Eventually we made it back to the bottom of the hill a process which, surprisingly, involved a minimum of falling.
Despite how painful it had been, this entire ordeal had only consumed 2 hours or so of the day. By the time we were done, of course, we were too weak to do anything but screw around in Yosemite Village and hang out in the meadow and take 8-million shots (SmartCard in camera!) of a Red Robin, which was the only the second animal (see bluejay above) stupid enough to get within three miles of me the entire vacation. Well, at least when I had a camera and there was a card in it.
Eventually, wounded badly, we headed out on 120 to the fabled Yurt-Hut. About as soon as we left the park boundaries (with the odometer set to 0 again, so I could get a 5-mile notification) the BAG and I both began to have a squirmy belief. She was sitting in her seat kind of twitchy and so was I. As we began to round familiar corners, I believe it was the BAG who first said, “you know, this is going to turn out the be….” And then we saw it. Yosemite Lakes was the very same store, gas-station, and Inn that we had stopped at two days previously. We had been unable to find it DESPITE HAVING BEEN THERE less than 48 hours earlier. I didn’t know if I should laugh or cry. The store, of course, was closed, so after driving down to check in, we had to roll to Groveland to get some vittles for fixing.

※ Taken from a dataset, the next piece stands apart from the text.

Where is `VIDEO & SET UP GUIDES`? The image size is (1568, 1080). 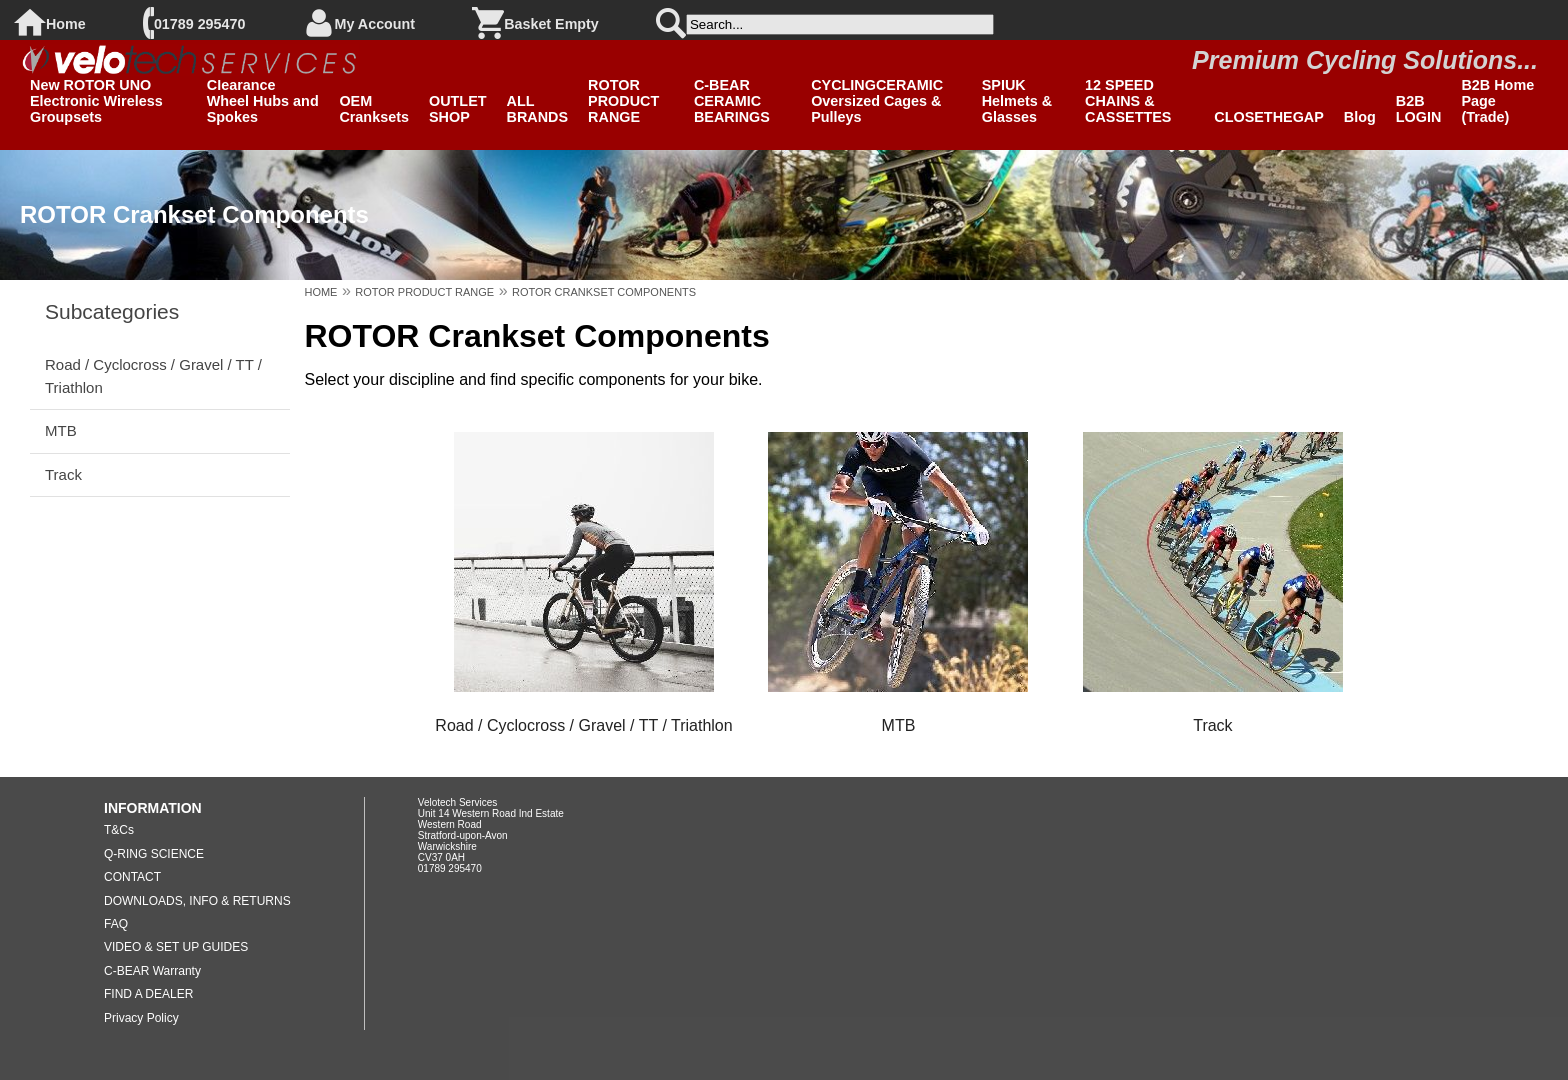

The good news was that the Yurt was nice, very big, and on a sort of scenic rise. The bad news was that the folks in the yurt next to us were a bit loud – we heard their TV blaring as we came in. We ate dinner, watched a bit of TV (the yurts had TV’s, stoves, refrigerators, full bathrooms, and skylights – not your Mongolian father’s yurt).
We went to sleep at exactly the time the folks next to us, well, a woman anyway, went mad with either her lover or her vibrator. The young woman had an astounding line in profanity. I, still unused to having a hand-held recorder, was a bit tardy in remembering that it was in my computer bag, but eventually I did and recorded one of her lesser outbursts here (mp3 (smallish) or aif (largish)).

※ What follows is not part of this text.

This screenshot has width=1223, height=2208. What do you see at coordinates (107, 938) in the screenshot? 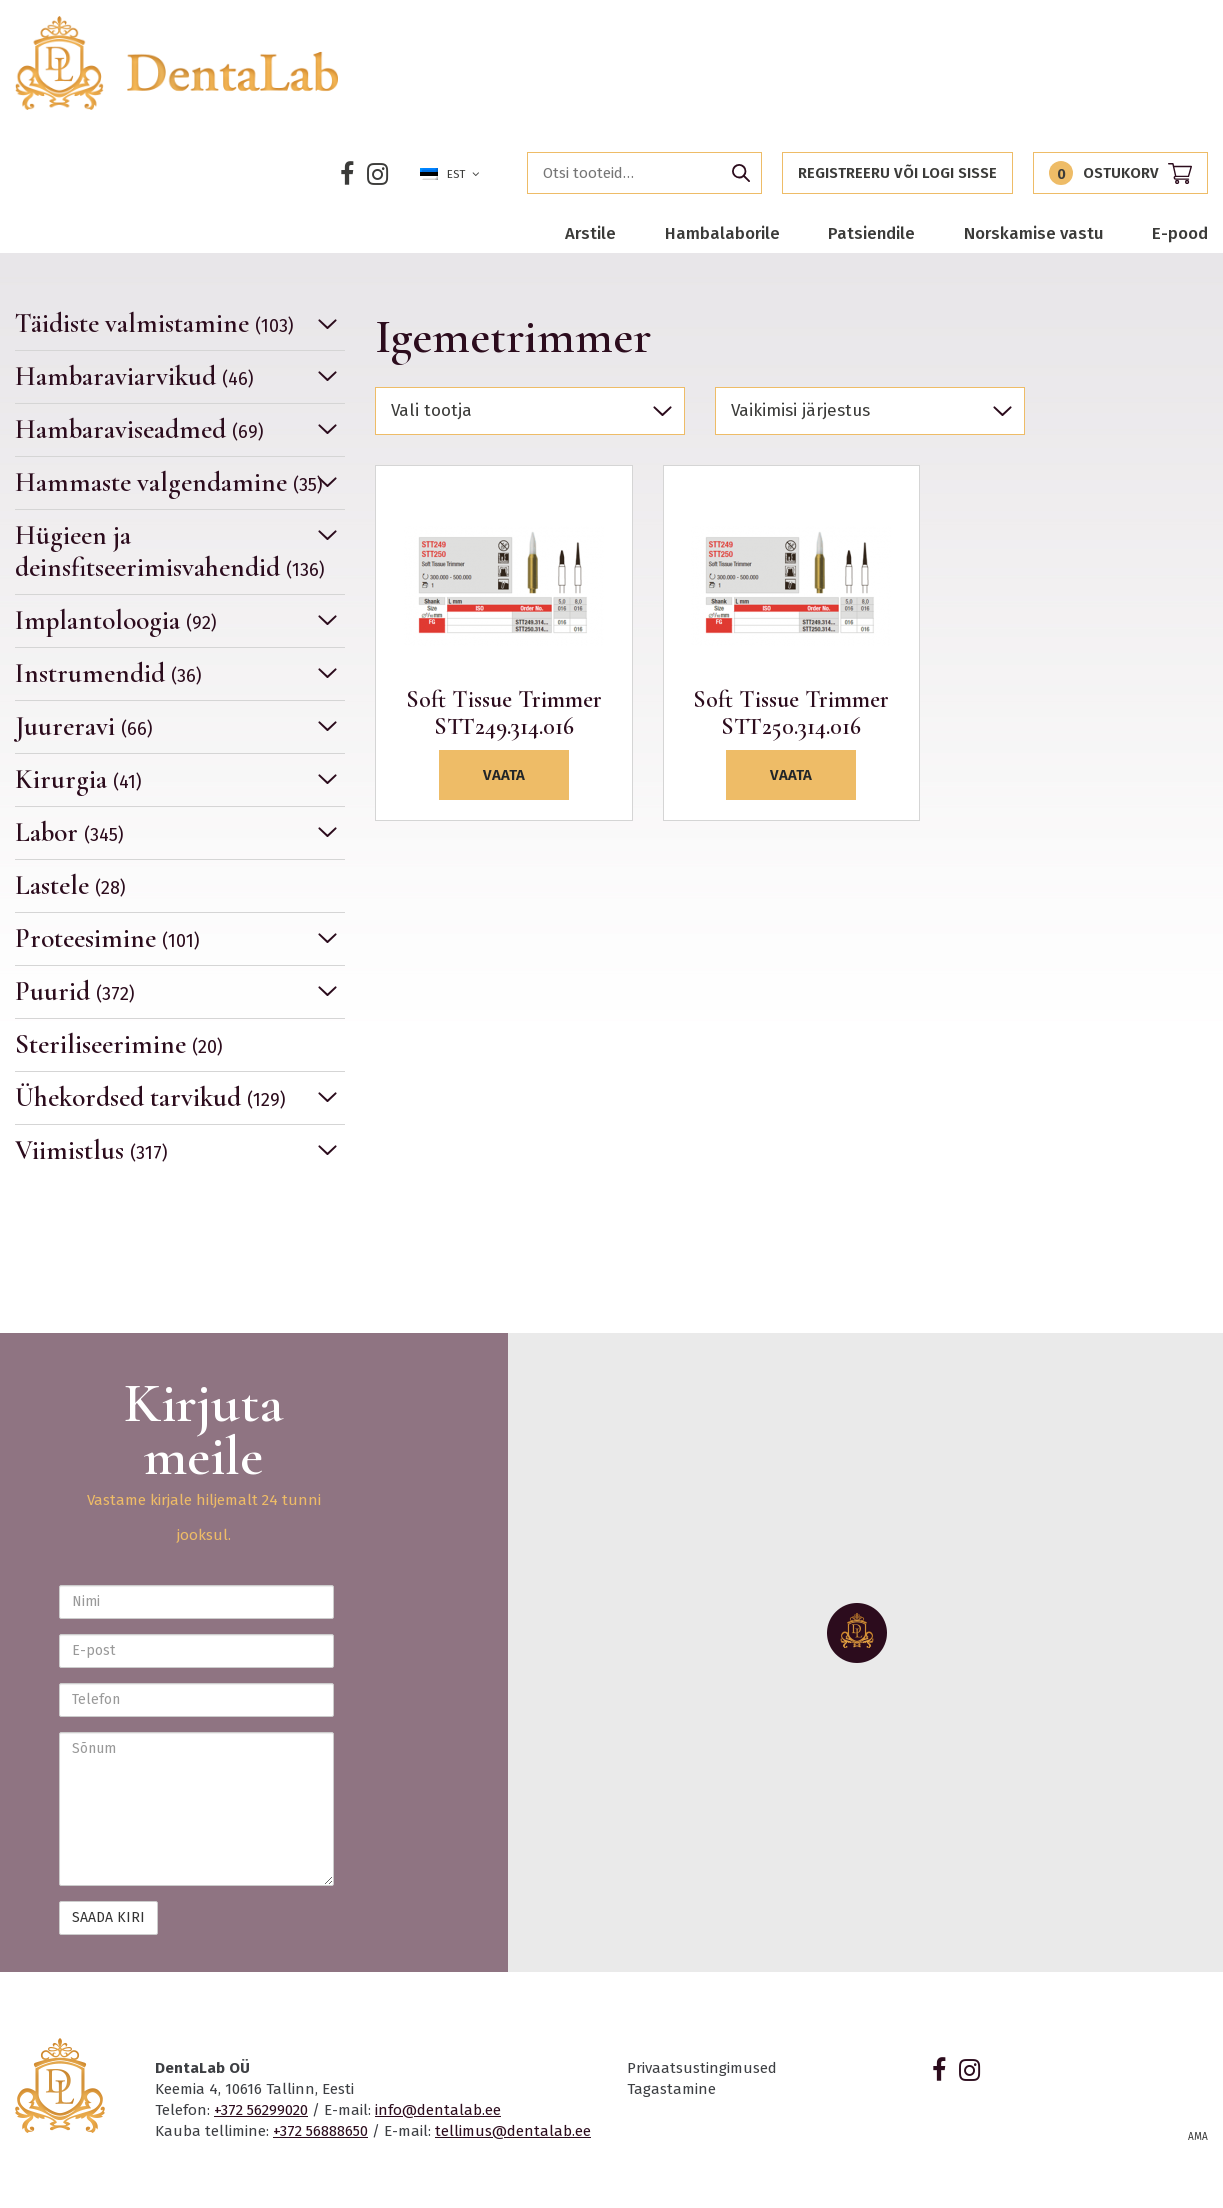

BAG watched the full moon through the sun-roof and we eventually drifted off agreeing there was no way I was making it back into the valley in time for my photo-walk. It had been doomed from the start, and now it was official. Opening the 6th Heineken was merely the christening of the event. The lovely fireplace/heater was also complicit and the BAG had her evil role as well. All in all, a pretty good day.